In functional languages pattern matching (and multimethod, where is available) exists as consequence of other features
I must say I really like this point, but I also don’t fully agree. Languages like ReasonML and Haskell are indeed focused on a single paradigm and as a result of that offer a feature set that matches beautifully together. On the other hand the more mainstream languages like TypeScript have a much wider and general-purpose features set. TypeScript comes with all the tools for imperative programming, has a solid implementation of classes with a lot of language features and is also very powerful when it comes to functional programming. (even tail-recursion is actually becoming a thing in javascript)
A practical example of this is the presents of both interfaces and types in TypeScript, where the first is pure OOP style and the second much more functional.
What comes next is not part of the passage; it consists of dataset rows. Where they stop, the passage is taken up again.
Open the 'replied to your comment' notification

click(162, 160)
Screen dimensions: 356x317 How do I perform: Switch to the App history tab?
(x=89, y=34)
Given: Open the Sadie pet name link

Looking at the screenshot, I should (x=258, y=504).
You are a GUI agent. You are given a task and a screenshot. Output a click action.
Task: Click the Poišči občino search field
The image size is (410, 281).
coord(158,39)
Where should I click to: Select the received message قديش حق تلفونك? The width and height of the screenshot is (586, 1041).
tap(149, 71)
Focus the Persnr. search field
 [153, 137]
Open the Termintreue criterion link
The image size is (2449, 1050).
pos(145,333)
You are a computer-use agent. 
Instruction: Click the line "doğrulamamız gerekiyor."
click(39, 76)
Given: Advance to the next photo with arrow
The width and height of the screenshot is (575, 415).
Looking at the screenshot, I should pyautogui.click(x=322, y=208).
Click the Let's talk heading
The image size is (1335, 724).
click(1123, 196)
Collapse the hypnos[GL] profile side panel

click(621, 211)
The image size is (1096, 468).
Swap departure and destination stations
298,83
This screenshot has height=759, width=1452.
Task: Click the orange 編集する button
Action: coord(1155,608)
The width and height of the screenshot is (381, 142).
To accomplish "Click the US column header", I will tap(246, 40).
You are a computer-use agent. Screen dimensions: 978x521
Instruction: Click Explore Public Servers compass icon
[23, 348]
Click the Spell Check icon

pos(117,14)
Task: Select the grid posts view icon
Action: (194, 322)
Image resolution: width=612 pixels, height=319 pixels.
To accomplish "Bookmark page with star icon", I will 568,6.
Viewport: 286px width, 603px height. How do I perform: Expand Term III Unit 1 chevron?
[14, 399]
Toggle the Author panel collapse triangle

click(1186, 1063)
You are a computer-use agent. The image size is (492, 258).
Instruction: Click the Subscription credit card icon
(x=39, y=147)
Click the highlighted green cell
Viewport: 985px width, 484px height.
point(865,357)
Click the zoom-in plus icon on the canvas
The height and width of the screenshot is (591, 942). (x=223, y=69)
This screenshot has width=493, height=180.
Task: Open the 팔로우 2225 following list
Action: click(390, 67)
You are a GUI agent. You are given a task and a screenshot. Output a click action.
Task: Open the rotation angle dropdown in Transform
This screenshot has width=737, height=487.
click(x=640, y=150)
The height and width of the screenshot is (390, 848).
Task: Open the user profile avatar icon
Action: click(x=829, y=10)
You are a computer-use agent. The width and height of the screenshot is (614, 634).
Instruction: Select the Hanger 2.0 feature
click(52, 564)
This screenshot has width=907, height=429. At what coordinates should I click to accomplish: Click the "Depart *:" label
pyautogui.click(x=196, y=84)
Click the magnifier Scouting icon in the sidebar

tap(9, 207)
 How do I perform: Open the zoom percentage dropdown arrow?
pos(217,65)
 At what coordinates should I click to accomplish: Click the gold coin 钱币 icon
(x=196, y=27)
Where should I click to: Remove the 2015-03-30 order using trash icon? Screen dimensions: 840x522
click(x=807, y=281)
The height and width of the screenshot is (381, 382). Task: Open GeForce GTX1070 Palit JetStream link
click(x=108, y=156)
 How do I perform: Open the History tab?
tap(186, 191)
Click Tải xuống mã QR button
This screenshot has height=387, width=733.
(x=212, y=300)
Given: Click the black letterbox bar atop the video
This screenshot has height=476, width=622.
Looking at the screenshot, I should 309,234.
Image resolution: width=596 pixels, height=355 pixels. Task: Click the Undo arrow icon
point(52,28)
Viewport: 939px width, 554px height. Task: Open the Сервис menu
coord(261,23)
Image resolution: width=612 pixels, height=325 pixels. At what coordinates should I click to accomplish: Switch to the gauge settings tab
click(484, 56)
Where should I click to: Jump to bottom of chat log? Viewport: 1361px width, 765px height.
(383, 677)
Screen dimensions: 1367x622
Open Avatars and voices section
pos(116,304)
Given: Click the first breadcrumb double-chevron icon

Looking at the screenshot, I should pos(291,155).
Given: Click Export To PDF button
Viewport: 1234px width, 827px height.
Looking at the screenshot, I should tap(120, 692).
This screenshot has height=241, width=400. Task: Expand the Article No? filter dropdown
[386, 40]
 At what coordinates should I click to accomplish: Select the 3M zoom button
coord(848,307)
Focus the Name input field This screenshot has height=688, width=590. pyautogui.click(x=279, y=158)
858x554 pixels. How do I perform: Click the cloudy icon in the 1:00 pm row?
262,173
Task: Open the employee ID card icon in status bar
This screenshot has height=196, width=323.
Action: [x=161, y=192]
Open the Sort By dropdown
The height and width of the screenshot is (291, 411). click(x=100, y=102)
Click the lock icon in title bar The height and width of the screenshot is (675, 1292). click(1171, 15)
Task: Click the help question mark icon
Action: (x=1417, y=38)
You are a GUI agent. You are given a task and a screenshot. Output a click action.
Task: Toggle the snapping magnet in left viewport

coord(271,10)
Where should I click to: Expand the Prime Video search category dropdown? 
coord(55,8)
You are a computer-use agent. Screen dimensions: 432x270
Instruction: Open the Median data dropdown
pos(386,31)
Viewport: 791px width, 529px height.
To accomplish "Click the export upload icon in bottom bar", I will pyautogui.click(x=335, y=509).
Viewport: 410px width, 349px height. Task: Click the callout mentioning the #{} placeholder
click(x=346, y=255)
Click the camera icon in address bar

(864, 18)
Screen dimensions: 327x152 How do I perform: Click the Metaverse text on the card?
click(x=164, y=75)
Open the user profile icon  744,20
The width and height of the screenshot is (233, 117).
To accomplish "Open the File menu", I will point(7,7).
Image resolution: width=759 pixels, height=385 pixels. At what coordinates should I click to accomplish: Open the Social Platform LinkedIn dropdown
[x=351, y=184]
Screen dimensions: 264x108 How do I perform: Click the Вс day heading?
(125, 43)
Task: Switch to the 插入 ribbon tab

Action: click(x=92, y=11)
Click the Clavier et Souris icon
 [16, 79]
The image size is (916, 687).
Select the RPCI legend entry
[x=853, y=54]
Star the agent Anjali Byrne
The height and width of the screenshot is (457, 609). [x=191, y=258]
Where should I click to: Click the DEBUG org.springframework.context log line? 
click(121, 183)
In one way this is a bit of a ugly mess, in an other way this is how you make a language that works for everybody. Sum types and monads are totally valid ways of solving problems in TypeScript, I use them more then daily. Only in the object/prototype way of javascript you use fluent style api’s instead of custom operators. C# is also a great example of a mainstream language that is creeping more and more to a functional way of thinking with the introduction of lambda’s, anonymous types, tuples, pattern matching (yes) and more features from its functional cousin F#.
For the coworkers point: our CTO writes blogs like ‘Category theory for TypeScript programmers’ and ‘Type-safe monads and React’, over here we are on functional side of problem solving. We write our React components here as IO monads and use a standard library with compositions and common implementations to get the max out of them.